L’Assoforum E ora più spazio alle piccole e medie imprese nell’opera di rilancio della città

C’erano tantissimi imprenditori all’incontro organizzato dall’Assoforum con il sindaco Gianni Alemanno nel roof garden di un albergo con vista sul Cupolone. A fare gli onori di casa il presidente Potito Salatto affiancato dalla signora Stefania, vera regista della serata, e alcuni degli animatori delle ottanta associazioni di volontariato confederate nell’Assoforum, come Francesco Saponaro ex assessore alle attività produttive, ora nel gruppo misto della Regione; il vicepresidente del Consiglio regionale Bruno Prestagiovanni; il responsabile del settore Industria di Forza Italia Pierluigi Borghini, già candidato sindaco per il centrodestra a Roma e molti altri nomi noti nel settore delle telecomunicazioni, del credito, delle assicurazioni. E poi tanti professionisti, medici, docenti, sindacalisti, artigiani. Insomma «un vero spaccato della cosiddetta società civile», come ha tenuto a precisare lo stesso Salatto, facendo notare che anche il ruolo dei personaggi che ricoprono incarichi politici, viene considerato in Assoforum secondario rispetto al loro impegno civile nel terzo settore. Salatto ha lanciato un appello ad Alemanno da parte dei tanti piccoli e medi imprenditori romani che da sempre costituiscono la spina dorsale dell’economia capitolina e che ora scalpitano in attesa di essere coinvolti nella grande operazione di rilancio della città che il sindaco ha cominciato a portare avanti. Ricordando un fortunato slogan della campagna elettorale vincente del centrodestra, Potito Salatto ha auspicato di «potere, presto, far stampare nuovi manifesti con su scritto «Roma cambia» con un bel punto esclamativo a seguire.

○ ○ ○

• Serie di esercizi:
1. Riassumi in due frasi il brano sull'incontro dell'Assoforum.
2. Prosegui il brano sull'incontro dell'Assoforum con un nuovo paragrafo che cominci dopo la sua ultima frase.

○ ○ ○

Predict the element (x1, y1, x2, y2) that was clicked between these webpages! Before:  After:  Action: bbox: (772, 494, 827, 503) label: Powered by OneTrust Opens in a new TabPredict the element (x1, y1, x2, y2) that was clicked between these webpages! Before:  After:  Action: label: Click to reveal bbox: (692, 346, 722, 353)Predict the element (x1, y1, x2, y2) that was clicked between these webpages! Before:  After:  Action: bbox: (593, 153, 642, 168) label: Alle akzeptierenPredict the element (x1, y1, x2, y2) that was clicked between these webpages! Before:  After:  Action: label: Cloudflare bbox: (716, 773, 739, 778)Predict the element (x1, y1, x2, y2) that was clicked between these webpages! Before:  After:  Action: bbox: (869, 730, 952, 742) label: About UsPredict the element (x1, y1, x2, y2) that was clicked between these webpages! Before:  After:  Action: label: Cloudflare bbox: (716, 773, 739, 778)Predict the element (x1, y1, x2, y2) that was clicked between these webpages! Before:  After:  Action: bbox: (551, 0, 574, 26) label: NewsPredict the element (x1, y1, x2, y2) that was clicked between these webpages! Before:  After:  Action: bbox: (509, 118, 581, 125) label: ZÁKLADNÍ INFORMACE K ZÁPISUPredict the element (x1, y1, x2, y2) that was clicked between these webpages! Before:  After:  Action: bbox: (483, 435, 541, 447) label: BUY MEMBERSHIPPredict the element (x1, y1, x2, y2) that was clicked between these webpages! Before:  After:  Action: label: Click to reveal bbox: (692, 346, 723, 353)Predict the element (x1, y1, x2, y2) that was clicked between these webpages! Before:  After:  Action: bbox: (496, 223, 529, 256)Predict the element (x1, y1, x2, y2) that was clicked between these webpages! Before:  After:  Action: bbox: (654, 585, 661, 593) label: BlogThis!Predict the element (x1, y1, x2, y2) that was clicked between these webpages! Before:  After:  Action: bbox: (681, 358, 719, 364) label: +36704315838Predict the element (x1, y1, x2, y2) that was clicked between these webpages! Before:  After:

○ ○ ○

• Risposte in ordine:
1. Moltissimi imprenditori, insieme a professionisti, medici, docenti, sindacalisti e artigiani, hanno partecipato all'incontro organizzato dall'Assoforum con il sindaco Gianni Alemanno, accolti dal presidente Potito Salatto. Salatto ha rivolto ad Alemanno un appello da parte dei piccoli e medi imprenditori romani, che attendono di essere coinvolti nel rilancio della città, e ha auspicato di poter presto far stampare manifesti con la scritta «Roma cambia» seguita da un punto esclamativo.

2.
Alemanno, dal canto suo, ha preso la palla al balzo spiegando che una delle direttrici lungo le quali si sta muovendo la sua amministrazione è proprio quella di cercare di coinvolgere al massimo, nell’opera di risanamento, rilancio e sviluppo della città, innanzitutto le piccole e medie imprese. A questo proposito, il primo cittadino, citando il consigliere comunale Giovanni Quarzo, della commissione lavori pubblici, ha ricordato la recentissima decisione di rivedere il cosiddetto maxi-appalto per la manutenzione pluriennale di 800 chilometri di strade e piazze cittadine che la giunta Veltroni aveva affidato a un consorzio guidato dal gruppo Romeo. «Proprio stasera - ha detto Alemanno - ho firmato una ordinanza con la quale cercheremo di assicurare una continuità di interventi nella riparazione delle buche la cui situazione si è aggravata con gli ultimi nubrifragi». L’intenzione della giunta capitolina è quella dividere il maxi-appalto in almeno cinque o sei lotti per consentire la partecipazione alavori anche di imprese piccole e medie, nell’interesse degli utenti e dell’intera collettività».